30 anni fa la Strage di Capaci segnò in maniera profonda e sconvolgente la storia del nostro Paese: con il clamoroso attentato che uccise Falcone e la sua scorta, la mafia portò alla luce del sole la guerra allo Stato.

Cosa hanno a che fare questo evento e quella stagione drammatica, che un paio di mesi dopo portò all’uccisione di Paolo Borsellino, con l’ambiente e con Pianeta Natura? Molto, moltissimo. Anzi, questo trentennale è l’occasione per comprendere quanto siano urgenti e fondati gli appelli di scienziati e attivisti che da decenni implorano una pianificazione, una strategia politica ed economica sostenibile. Ma perché?

Proviamo a vederlo in maniera schematica e semplificata.

La DIA, Direzione Investigativa Antimafia, nacque nel 1991, un anno prima della strage di Capaci, proprio grazie a un’intuizione di Falcone. E la DIA da allora si occupa costantemente di traffico di rifiuti, di veleni nascosti, interrati, smaltiti in maniera illegale dalle grandi multinazionali del crimine organizzato, in generale di attentati all’ambiente. Perché i rifiuti hanno un valore enorme: basta vedere quanti animali si concentrino su una qualunque discarica: perché c’è cibo, ci sono risorse di ogni genere. Non a caso, secondo tutti gli organismi internazionali, le strategie future devono essere mirate allo sviluppo dell’economia circolare, ovvero alla realizzazione di processi industriali che prevedano sin dalla progettazione come utilizzare i materiali che compongono quel singolo oggetto alla fine del ciclo di vita in quella forma e per quell’uso.

Le materie prime hanno un valore enorme e un costo, umano e ambientale, da ridurre con il loro riutilizzo ciclico.
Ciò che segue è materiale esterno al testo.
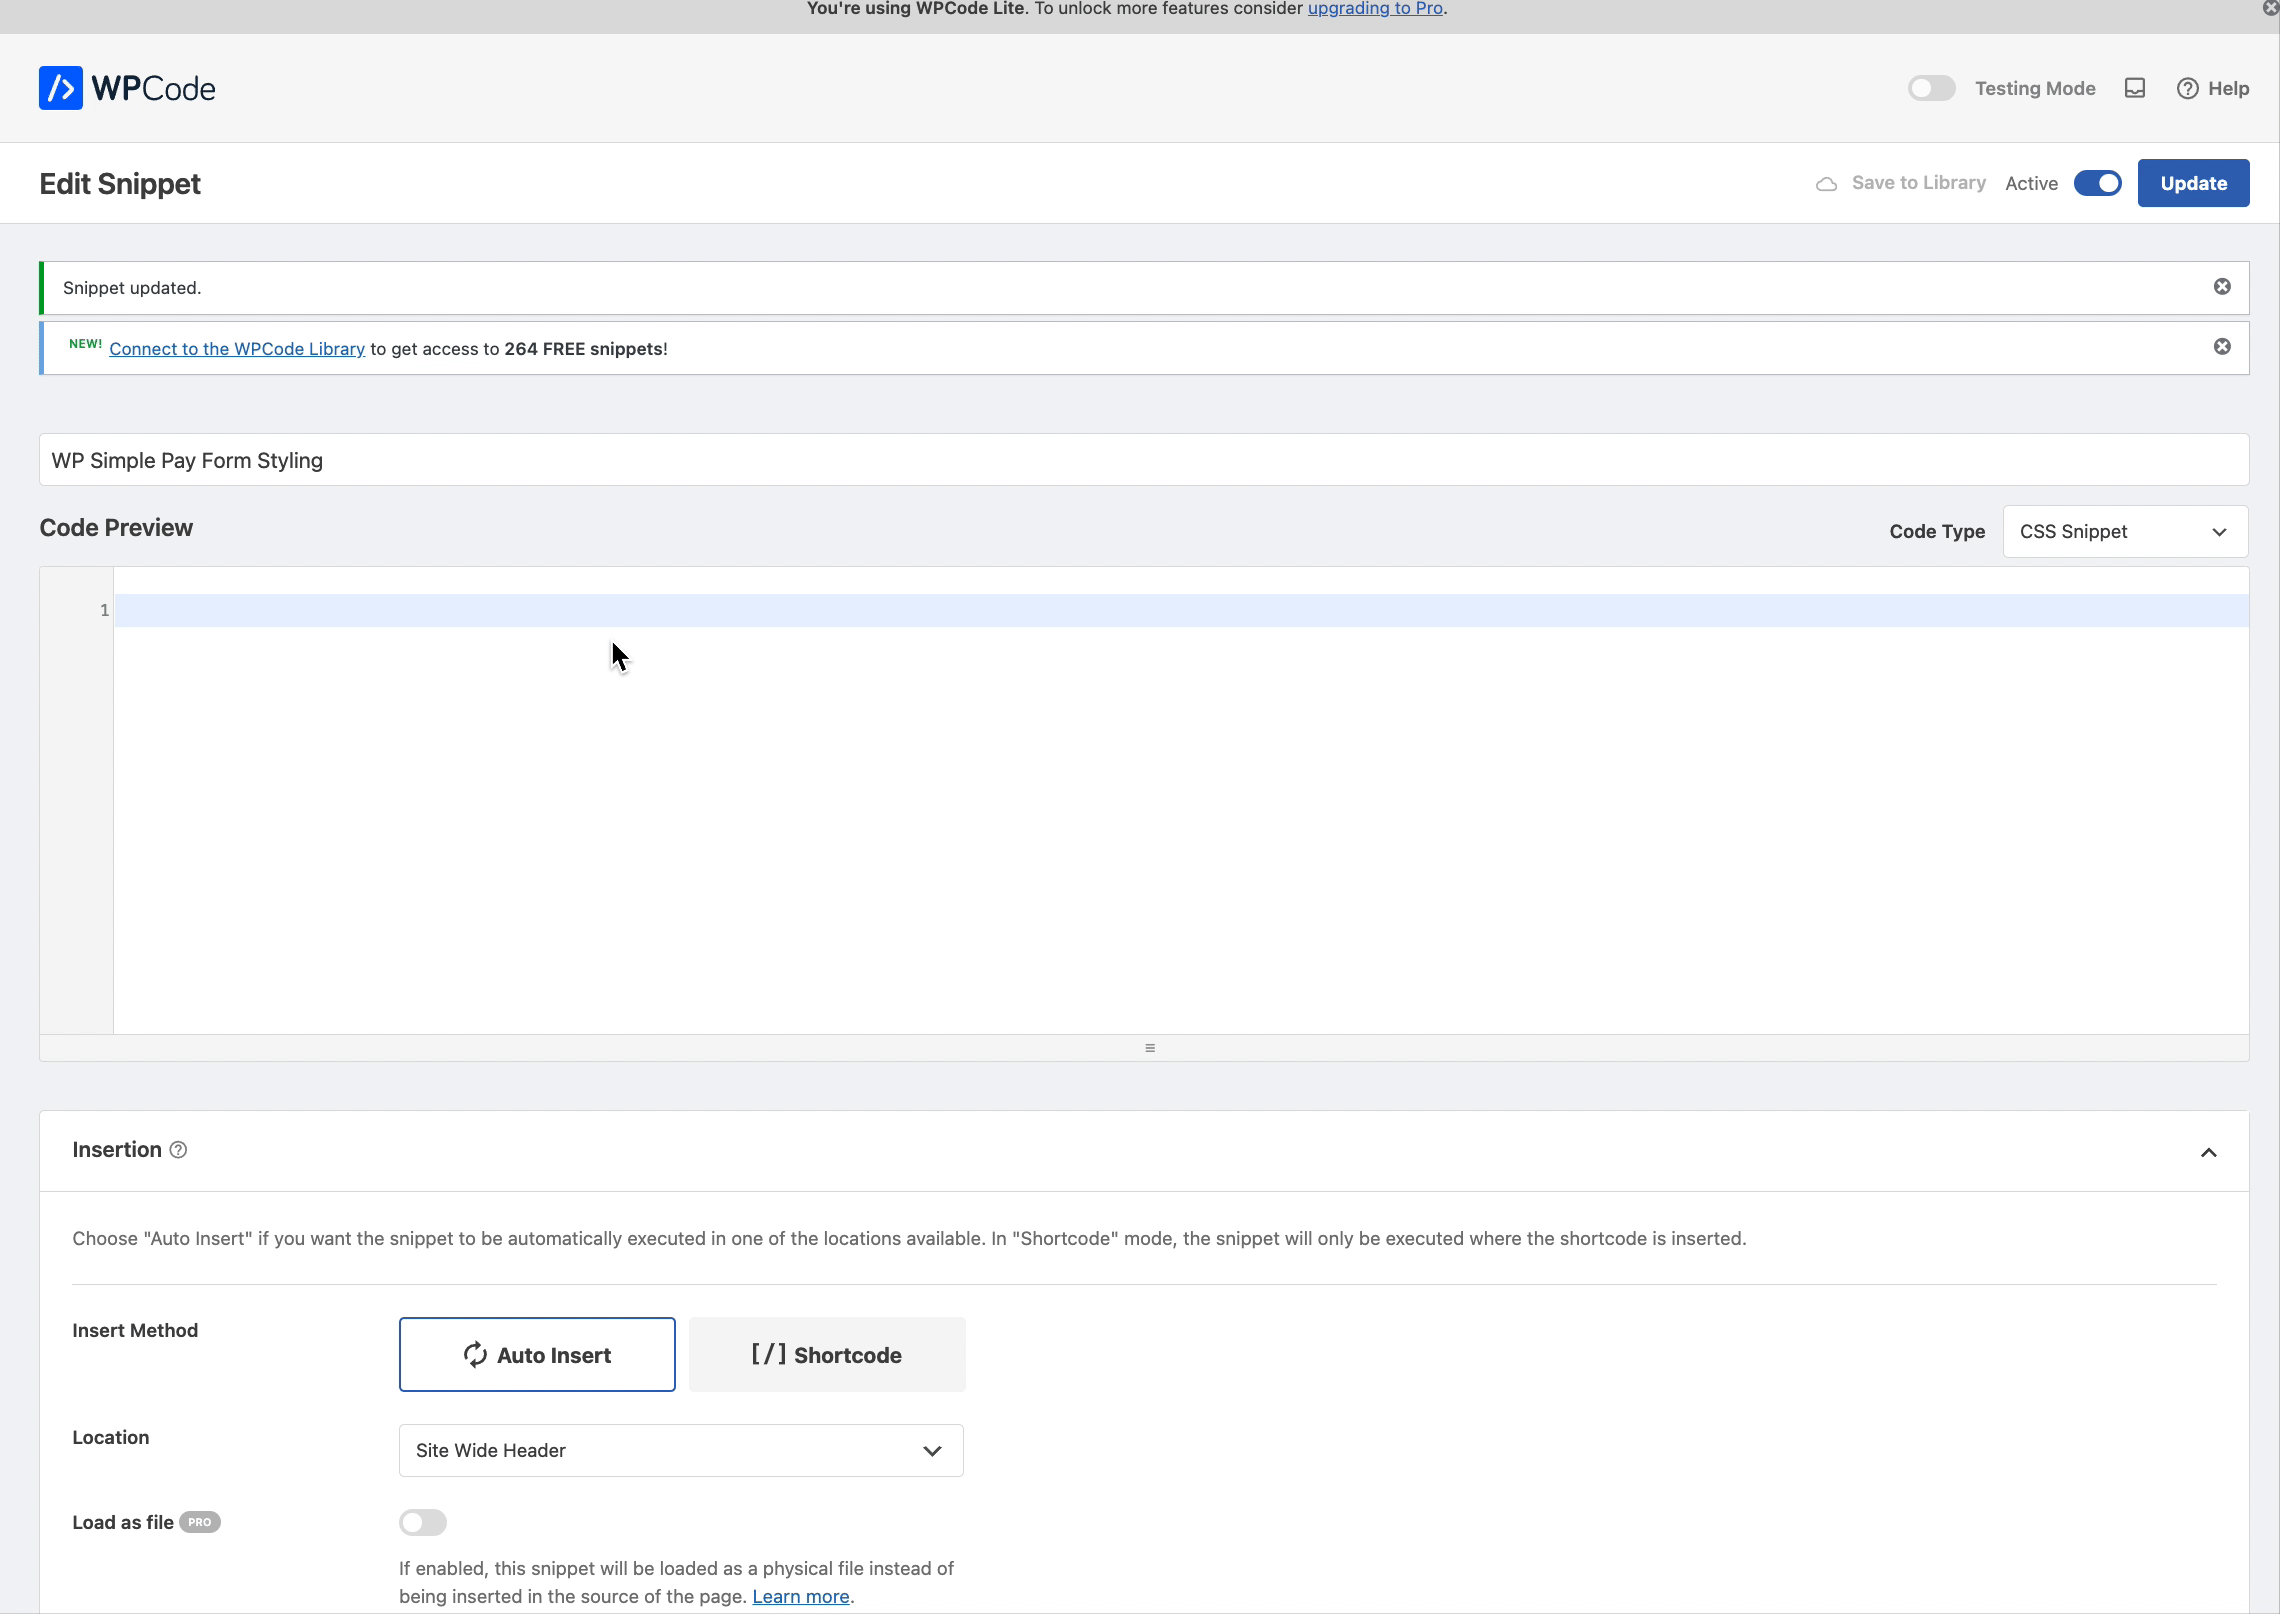2280x1614 pixels.
Task: Click the Save to Library cloud icon
Action: tap(1826, 184)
Inoltre, proprio perché i rifiuti e i veleni impattano in maniera pesantissima sulla salute umana e in generale dell’ambiente, il loro smaltimento nelle dinamiche attuali ha costi enormi: denaro che fa gola a molti, peso economico che raramente viene conteggiato quando si valuta la convenienza di un certo prodotto rispetto ad altri più sostenibili.

Secondo il rapporto Ecomafie di Legambiente 2021, l’ultimo disponibile, nel 2020 i reati ambientali hanno toccato quota 34.867 (+0,6% rispetto al 2019), una media di 4 ogni ora, nonostante la flessione dei controlli effettuati (-17%). Sotto attacco anche boschi e fauna selvatica, fastidiosi intralci a guadagni rapidi ai danni della natura: 4.233 i reati relativi agli incendi boschivi (+8,1%); 8.193 quelli contro gli animali, poco meno di uno ogni ora.

Per quello che riguarda il ciclo dei rifiuti, reati in calo ma più arresti (+15,2. Le stime ufficiali dicono che in Italia il traffico illecito di rifiuti, ormai in gran parte indirizzato verso Paesi dell’Africa subsahariana e in generale verso i Paesi del Sud del Mondo, vale circa 20 miliardo di euro l’anno; circa 260 miliardi per i aesi che compongono l’intero quadro europeo.

L’esperienza maturata nei secoli, o almeno quella nei decenni in cui viviamo, ci fornisce gli elementi chiari e semplici per fare le scelte giuste: dobbiamo avere semplicemente l’intelligenza per farle.